Now for the heart of the reactor. It can have as many sheets as you like. Excel has no limits, and they're free. The important thing is that each sheet is individually easy to understand. In fact, give each one a name! Place a big title in cell B2. Organise these sheets according to the structure of the output sheet. Try to fit everything into one screen. And make sure the sheets look alike, or are even identical. If the five years of your plan are presented in columns, the same year must correspond to the same column letter on every sheet. This will simplify your formulas considerably.

Tips and Tricks

Learn about formulas. There's one for almost everything.
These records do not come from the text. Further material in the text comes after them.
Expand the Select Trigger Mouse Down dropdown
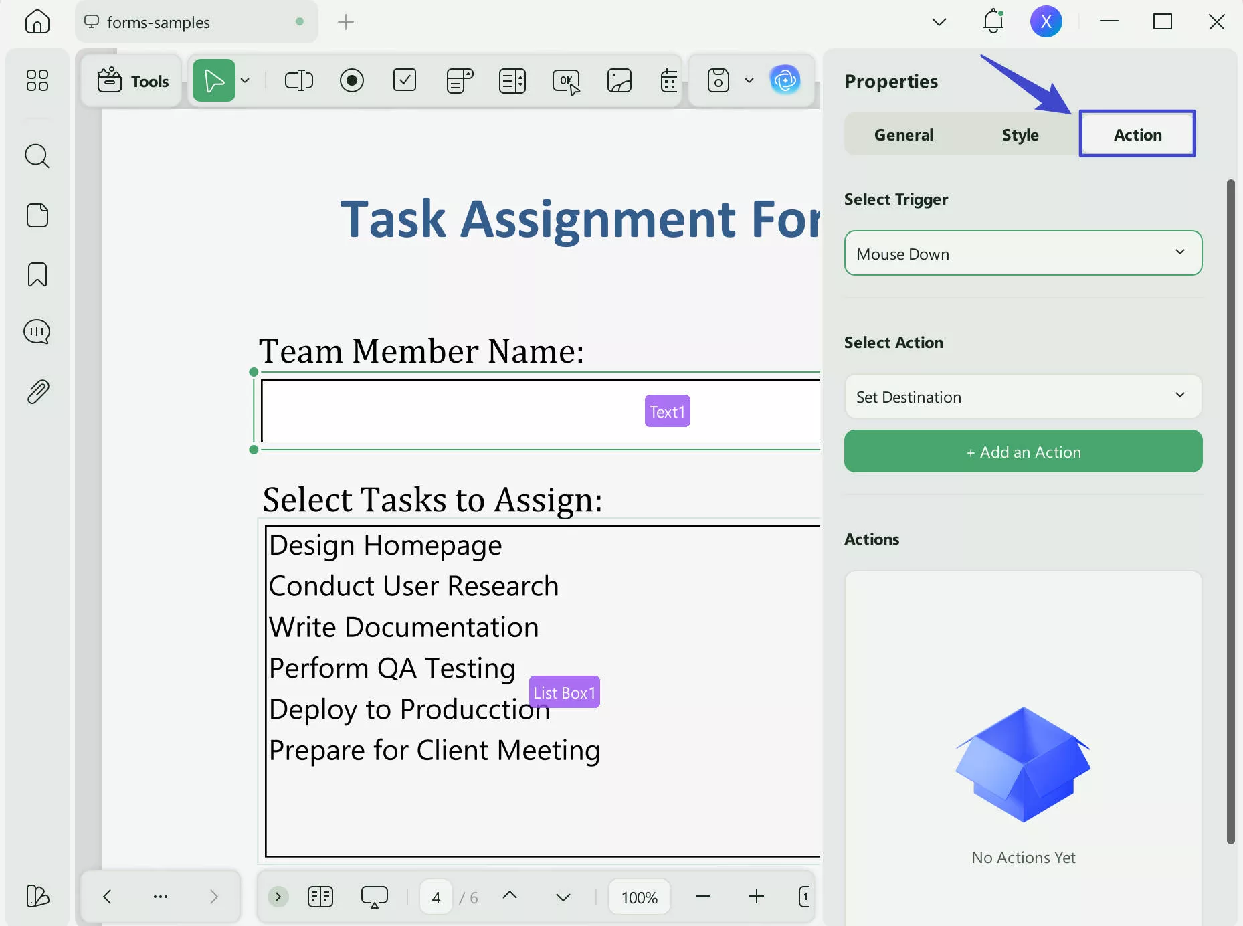This screenshot has width=1243, height=926. (x=1023, y=254)
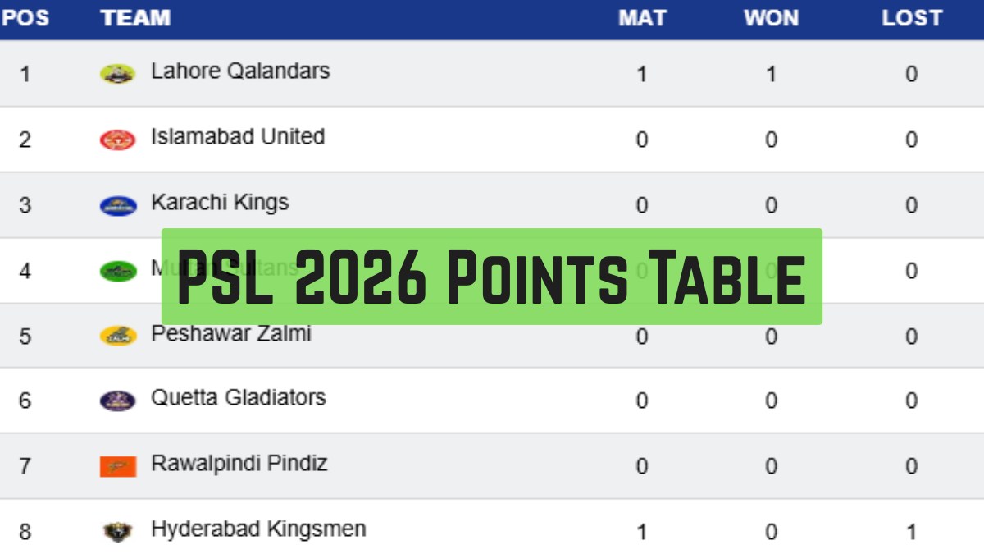The width and height of the screenshot is (984, 554).
Task: Sort by the MAT column header
Action: pos(642,18)
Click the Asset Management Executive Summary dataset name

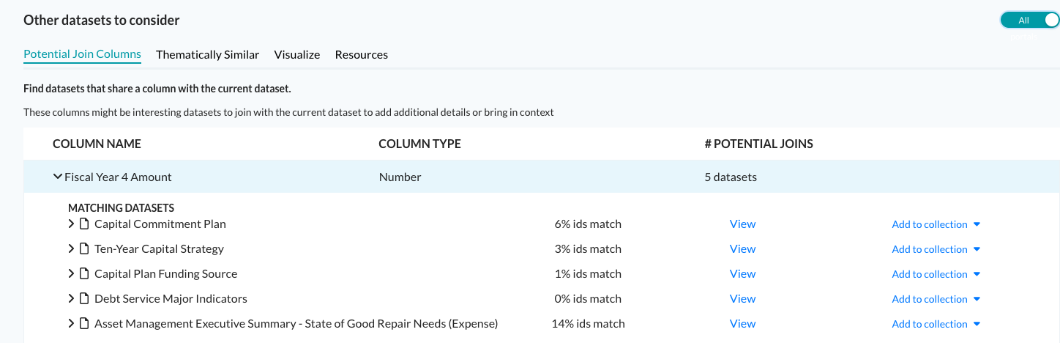[296, 324]
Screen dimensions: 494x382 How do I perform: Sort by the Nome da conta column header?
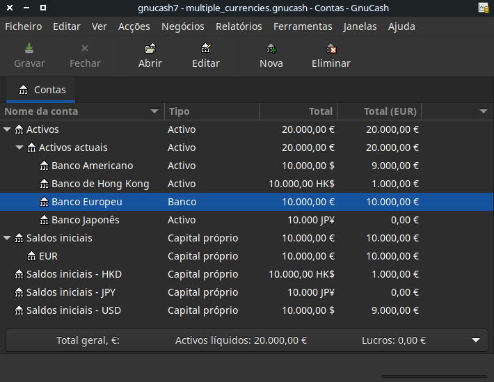coord(77,111)
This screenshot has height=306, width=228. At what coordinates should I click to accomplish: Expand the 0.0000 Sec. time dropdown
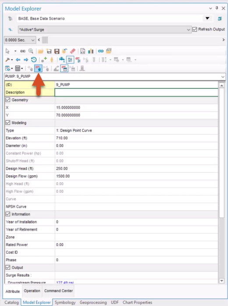pos(20,40)
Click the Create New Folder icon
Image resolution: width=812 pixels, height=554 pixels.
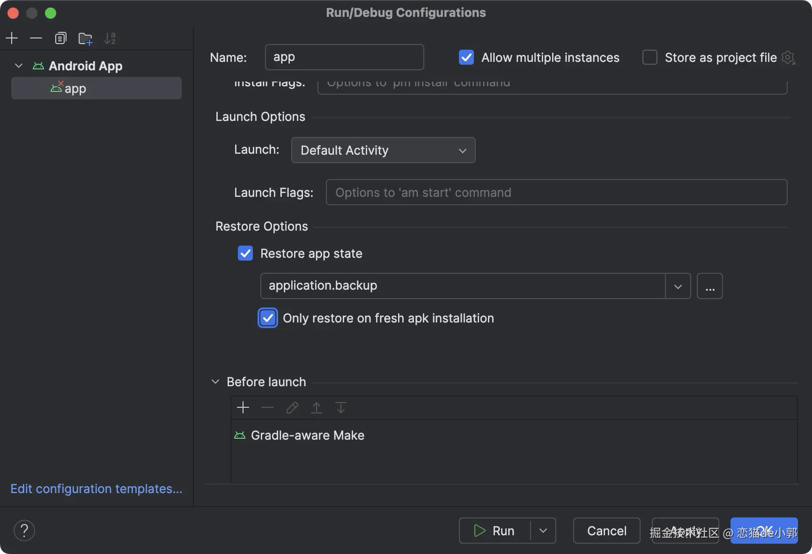pos(85,38)
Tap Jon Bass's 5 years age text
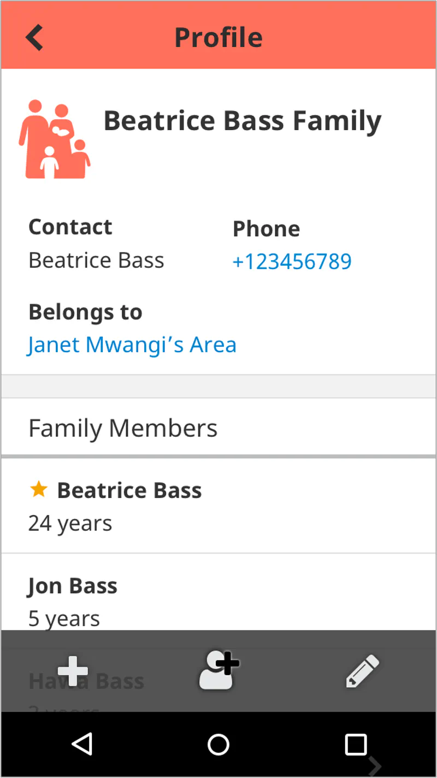The height and width of the screenshot is (778, 437). pos(64,618)
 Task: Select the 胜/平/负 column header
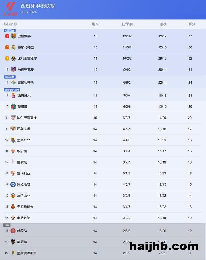pyautogui.click(x=127, y=24)
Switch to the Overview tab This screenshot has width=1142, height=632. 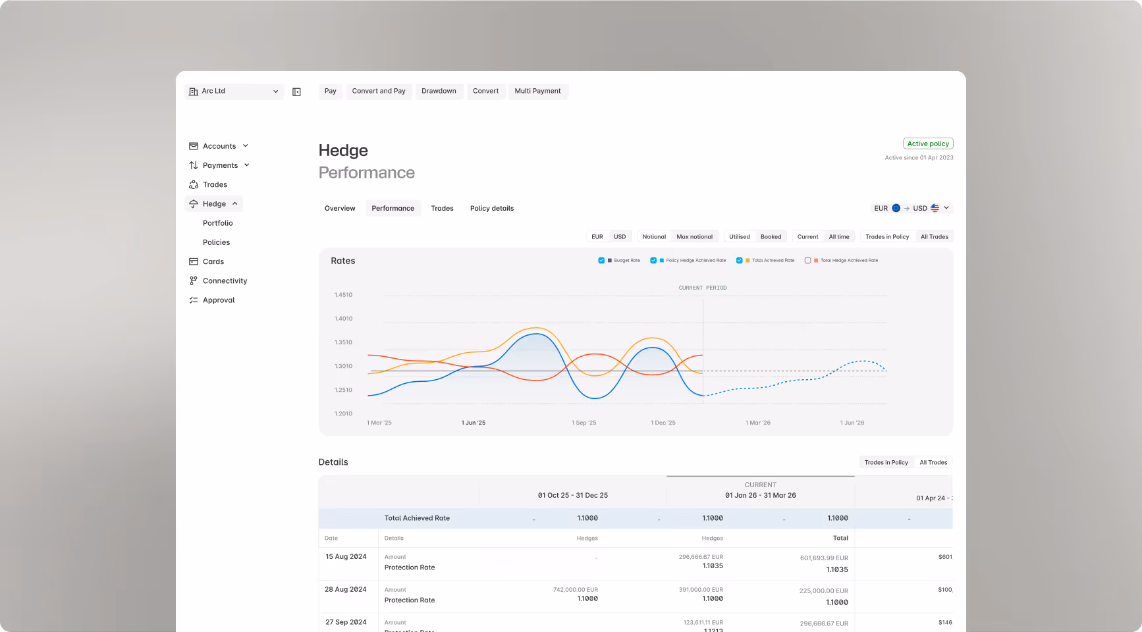(x=340, y=209)
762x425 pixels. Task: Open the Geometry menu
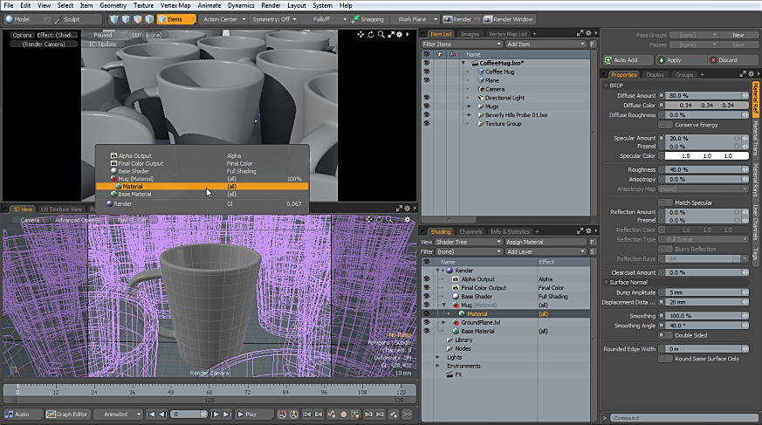pyautogui.click(x=113, y=5)
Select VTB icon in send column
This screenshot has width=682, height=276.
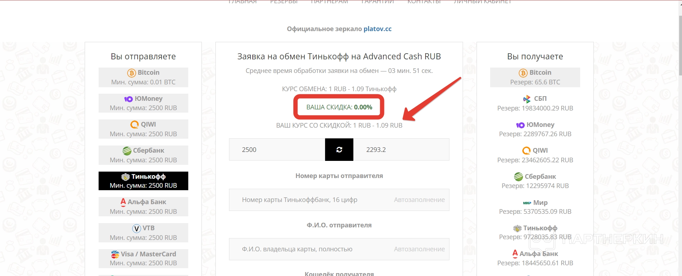tap(136, 228)
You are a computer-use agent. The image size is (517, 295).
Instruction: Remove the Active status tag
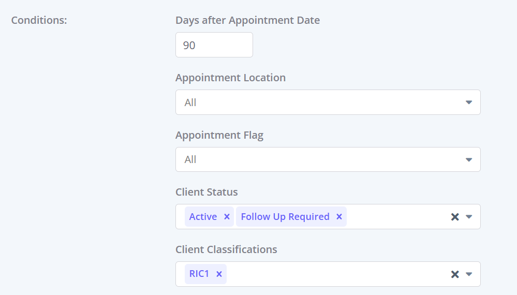coord(227,217)
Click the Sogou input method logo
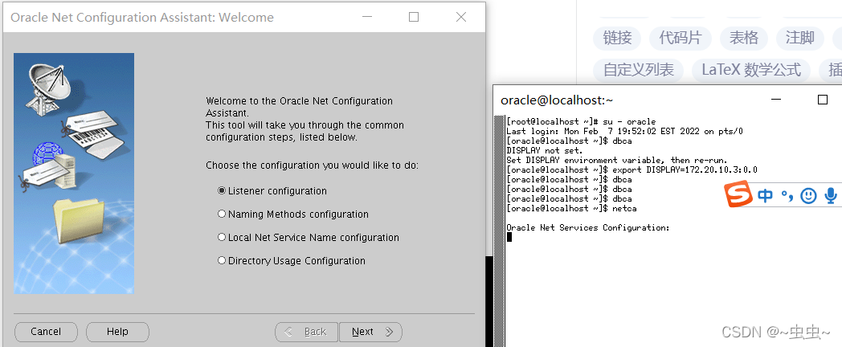842x347 pixels. point(739,195)
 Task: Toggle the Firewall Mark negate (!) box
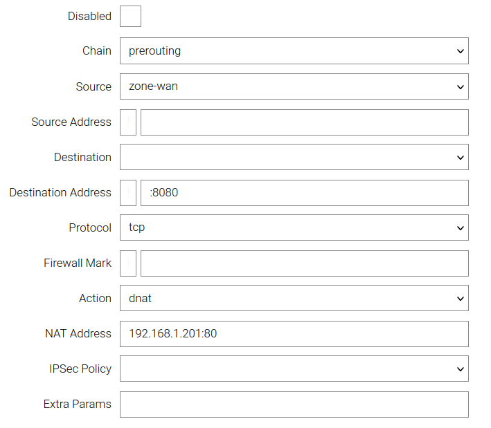click(128, 263)
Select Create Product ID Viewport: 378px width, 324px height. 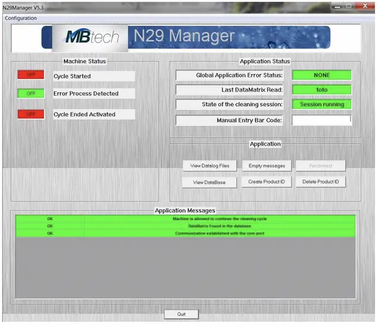266,182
Start with COUNT, SUM, SUB TOTAL, IF, ISERROR, SUMIF, CONCATENATE, ROUND, AVERAGE, QUARTILE, MIN, MAX, then watch a few videos on the Internet such as The top 50 Excel formulas. You'll save time. 

Break down calculations. Long-winded formulas are complicated to write, impossible to read and a source of errors. It's better to create five similar sheets that carry out the calculation in stages rather than one with convoluted formulas. 

Make sure you know how to use the tool. If "pivot table", "paste special", "record macro" and "select multiple sheets" don't mean anything to you... go and find out! It will help. 

Take care with the presentation. Hide the gridlines, avoid using borders, provide a key for colours used and choose them carefully, use indentation, give each sheet a title and subtitle, leave column A blank, name the sheets and the file, and place the cursor at A1 on the cover page when you save the spreadsheet. Your readers will thank you. 

Anticipate questions. For example, allow for two or three extra years in columns. Have you been asked for a three-year plan? Make a five-year one! If it’s a five-year plan, make it for eight years! People always ask "Could we add two years to the plan?". Try to anticipate any other requests! 

Get some help. Find a colleague who enjoys building templates. Some people love spreadsheets, others avoid them like the plague. Don't make life hard for yourself! If it's not your thing, give the job to someone who will enjoy it!

Test the Results

Well done! Your template will now display output data based on the input data. Make sure it’s robust by entering zero for all hypotheses. By observing the results of a few simple scenarios, you can quickly identify the majority of errors (which are inevitable) in your formulas. Is there a result that surprises you? Double-check it! 9 times out of 10, you will have made a mistake. 1 time out of 10, the result will be correct, but surprising. This means people will ask you about it. Prepare the appropriate explanation in advance.

Finally, Move With the Times

The tool is always evolving. The 2010s brought the functional and reliablepivot table. The 2020s bring a new frontier: artificial intelligence embedded in the software. Try it out... but stay in control of the results!